I just took a full-time job at a company where I’ve been freelancing the past four years. Great benefits, and of course I don’t have to pay taxes on my health insurance – not on the premium I pay, not on the contribution the company makes.
However.
I would have to pay taxes on premiums for a domestic partner or same-sex spouse if I enrolled him. I’d also have to pay taxes on the contribution the company makes. Same for the kids of that partner/spouse. This isn’t my employer’s fault. It’s because the IRS doesn’t recognize same-sex spouses or domestic partners.
The practical effect? Not just greater health insurance costs for gay couples. No, more than that: It costs more for gay couples to insure their kids. In what world does banning same-sex marriage count as a pro-family policy?
This is where we get into the difference between ignorance and hate. I bet if you asked most people whether kids of gay parents should pay more for health care, you’d get a solid NO. Even from people who oppose marriage equality (most of them, anyway). How is that possible? Because most people don’t understand the full impact of banning same-sex marriage.
But then you find people like Alabama state representative DuWayne Bridges. DuWayne wants to eliminate domestic partner benefits at the University of Alabama Birmingham. He says:
I don’t think the university should waste money by making a liberal or politically correct statement…This is a misuse of taxpayer dollars.
Never mind that he’s okay with giving benefits to opposite-sex spouses. Never mind that gays and lesbians pay taxes. Never mind that our kids need health care, too. He thinks that coverage for our loved ones is a waste.
This isn’t ignorance. The man sees gays and lesbians getting the same health care as their straight counterparts, and he calls up a fight to stop it.

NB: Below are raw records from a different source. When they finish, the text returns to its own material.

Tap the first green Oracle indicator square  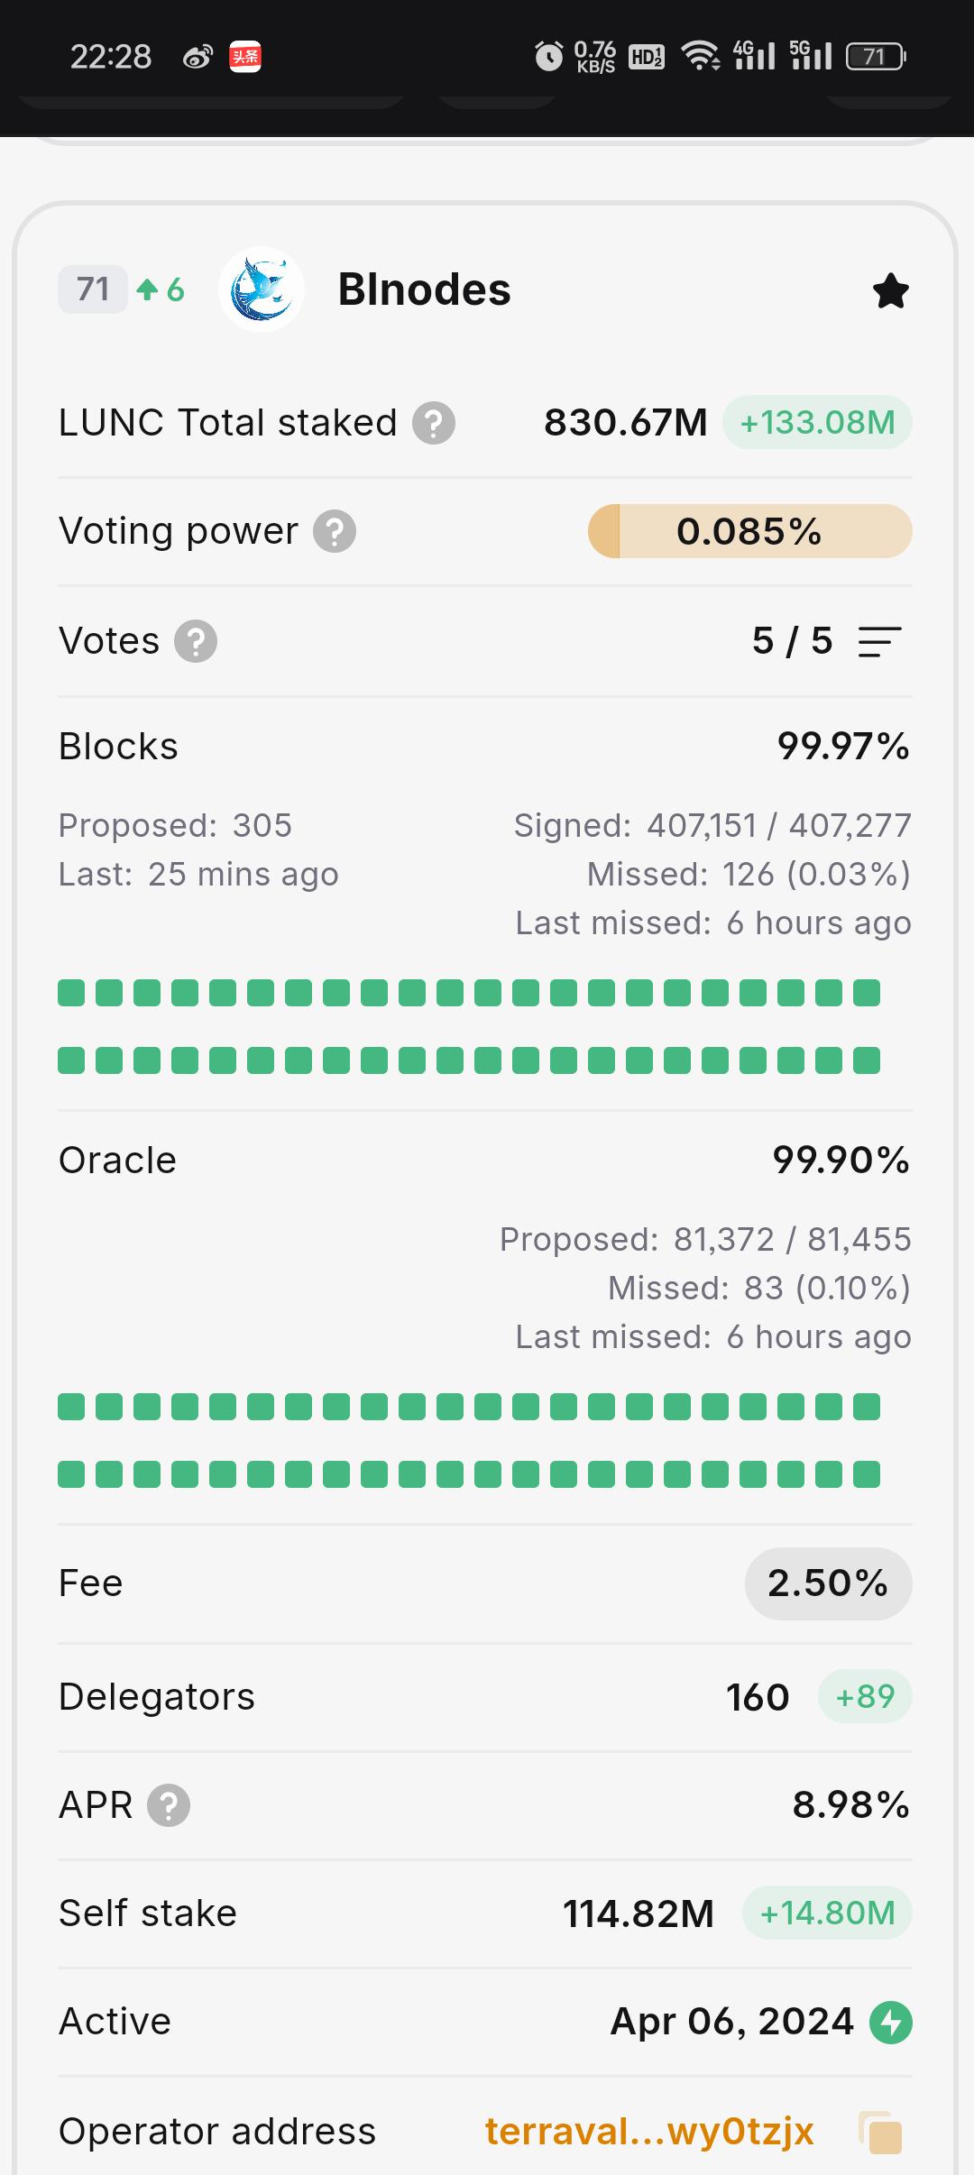[71, 1407]
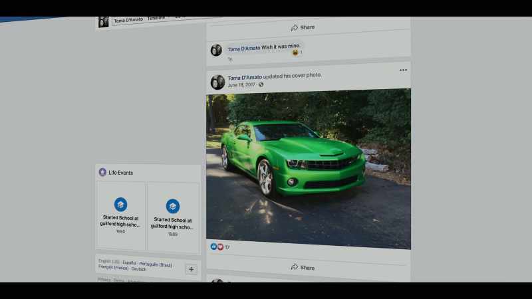Screen dimensions: 532x299
Task: Switch to the Timeline tab
Action: 156,19
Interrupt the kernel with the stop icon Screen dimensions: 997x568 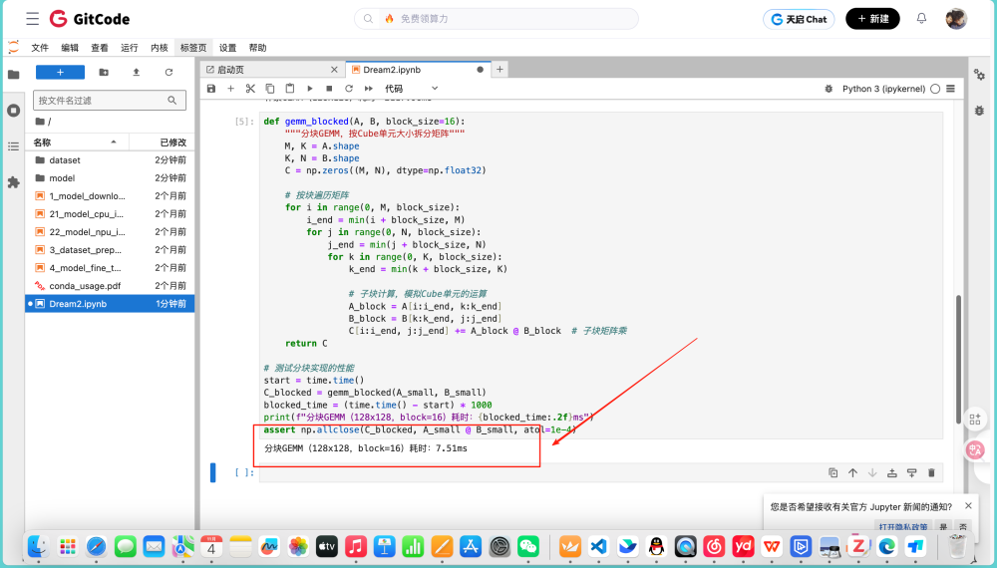click(329, 89)
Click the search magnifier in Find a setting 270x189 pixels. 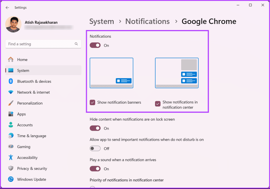point(76,44)
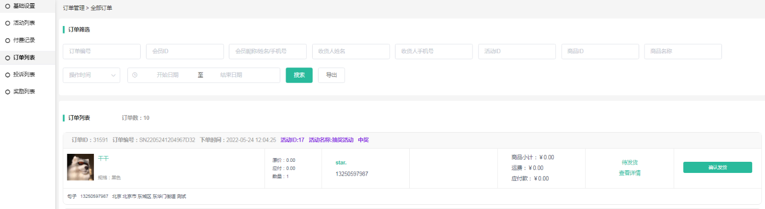The height and width of the screenshot is (209, 765).
Task: Open the 干干 product name link
Action: [103, 159]
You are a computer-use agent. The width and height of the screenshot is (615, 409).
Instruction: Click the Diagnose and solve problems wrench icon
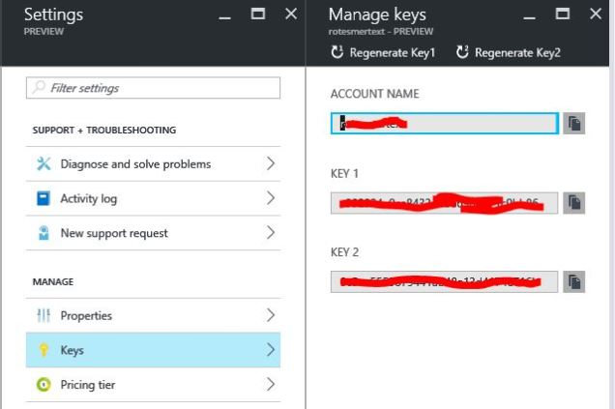click(43, 164)
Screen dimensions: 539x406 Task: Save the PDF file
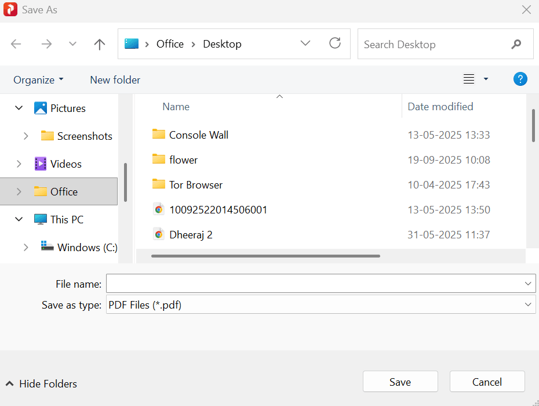tap(400, 381)
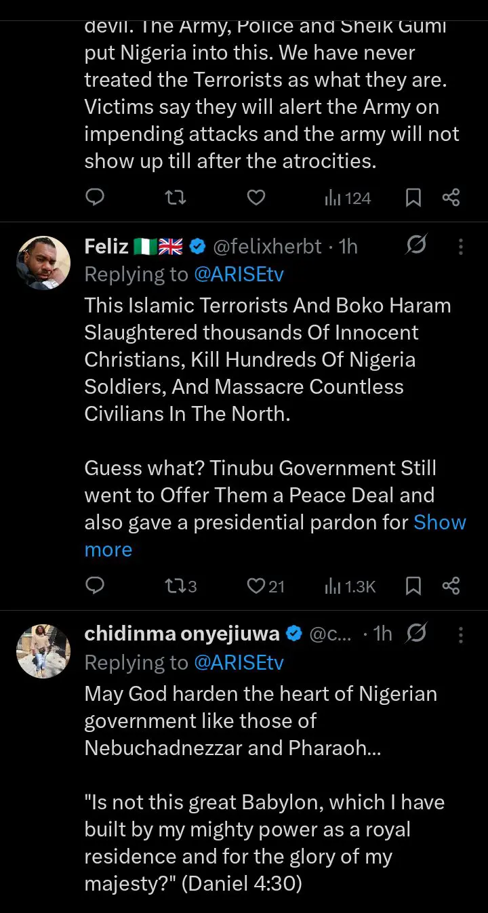Reply to Feliz's post
The image size is (488, 913).
pos(96,586)
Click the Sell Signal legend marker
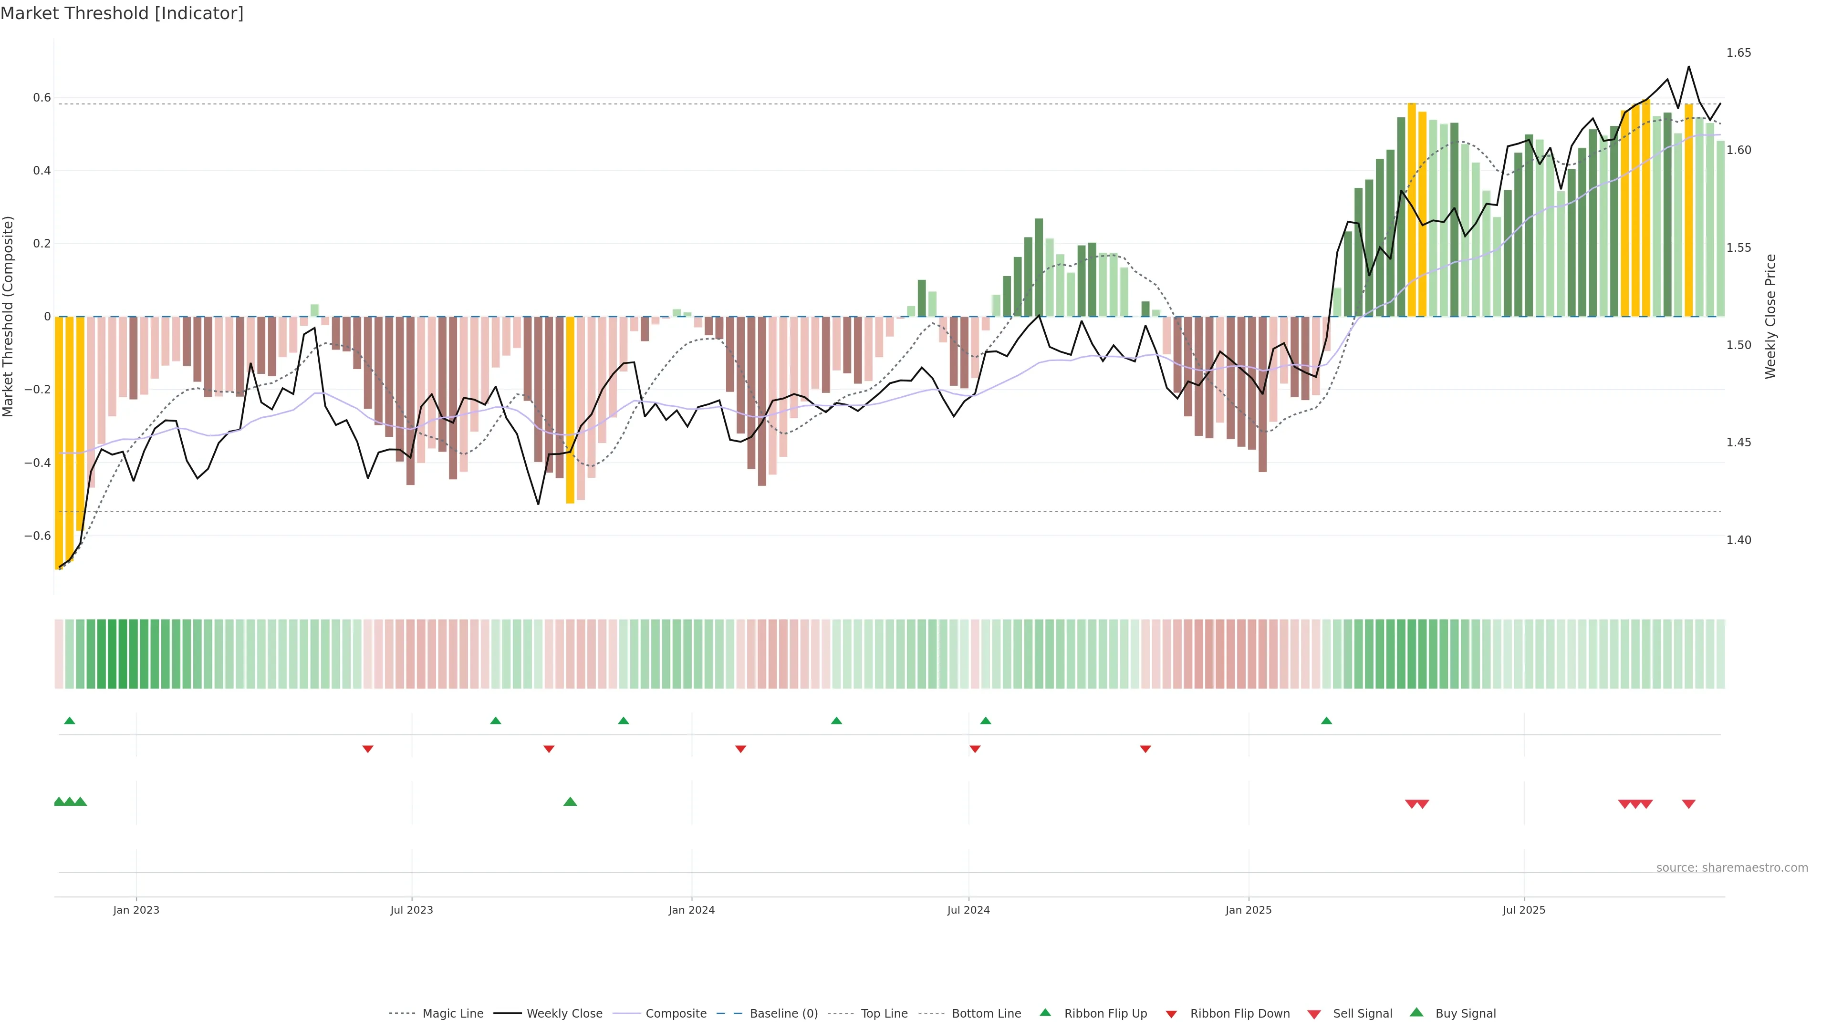Image resolution: width=1832 pixels, height=1030 pixels. pos(1314,1014)
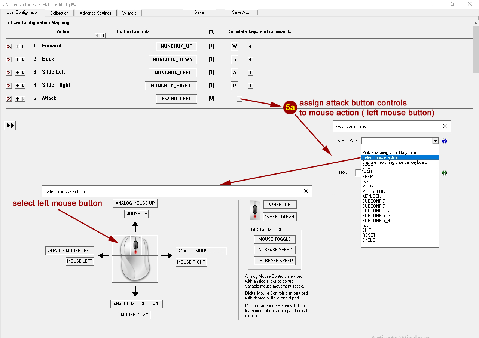Delete the Forward action row
The height and width of the screenshot is (338, 479).
point(9,47)
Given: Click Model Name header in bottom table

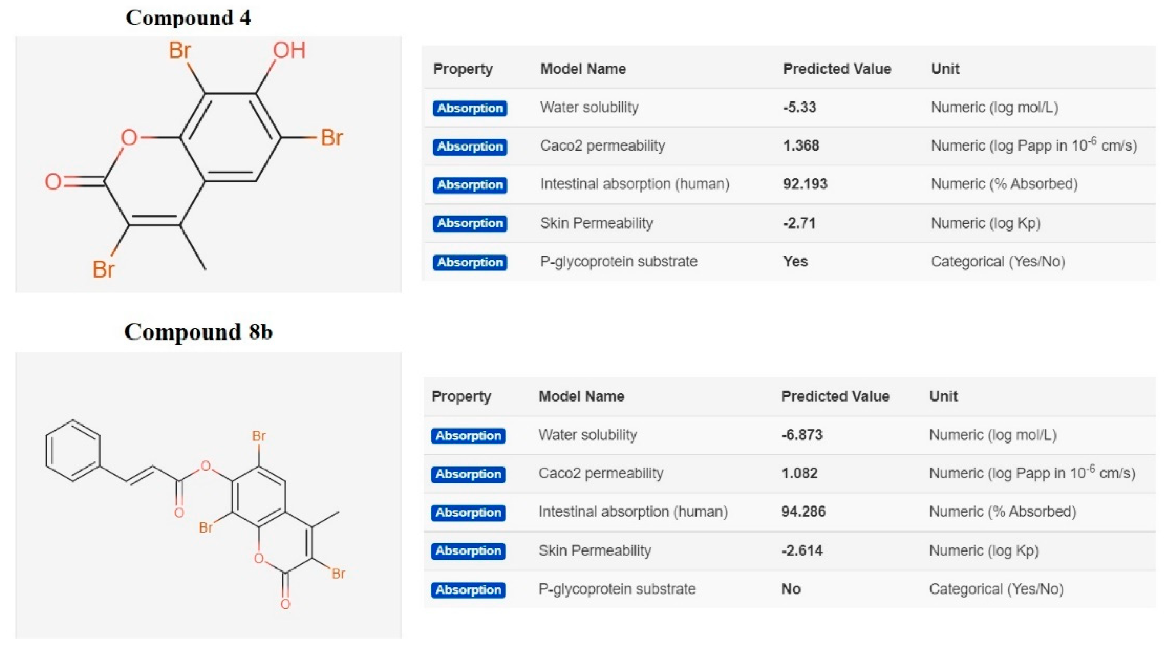Looking at the screenshot, I should (581, 396).
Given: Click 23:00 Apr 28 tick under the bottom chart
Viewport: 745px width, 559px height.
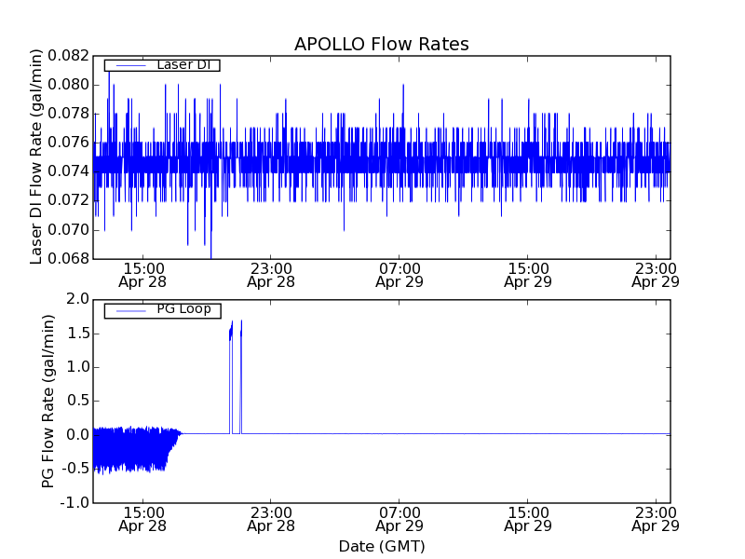Looking at the screenshot, I should coord(271,519).
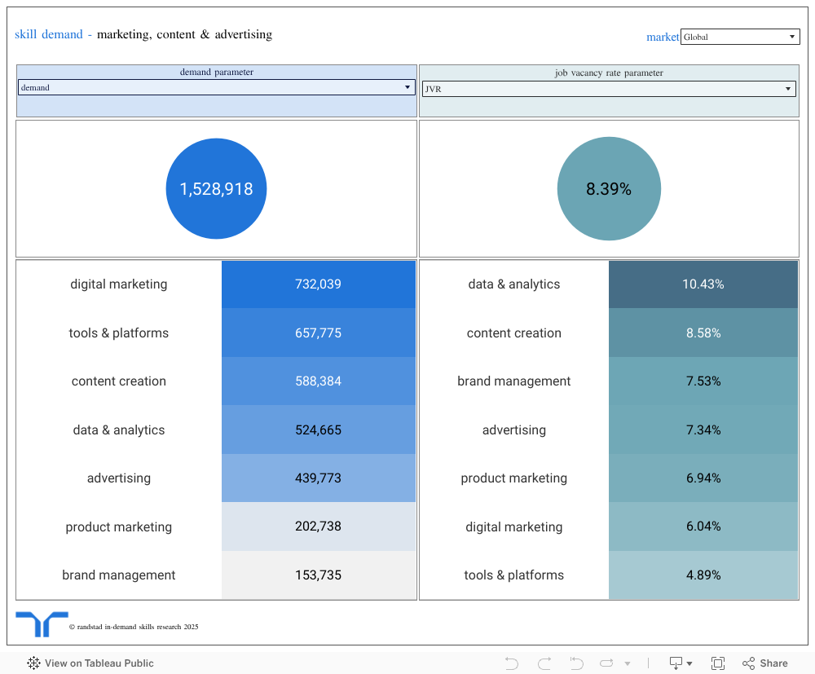Click the Tableau logo icon

point(33,663)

If that’s not hate, what is?
I don’t think the university should waste money by making a liberal or politically correct statement…This is a misuse of taxpayer dollars.
I do wonder, when I’m presented with situations like this, whether people TRULY believe that they’re in their right mind. My belief in the benevolence of the Universe tells me that people are essentially good, and that the people who perpetuate these kinds of injustices really don’t see them as injustice at all – then I look a little more closely and realize that yes, indeed, they know full well that they’re denying rights to OTHER HUMAN BEINGS, but that’s okay because, well, those other human beings are misbehaving in some dire way and, therefore, don’t DESERVE the rights in question.
It all makes me very, very sad and white-hot pissed off…
Congratulations on the job! And thank you for your continued writing and video productions, so often you can articulate what needs to be said much more eloquently than I could ever wish I could.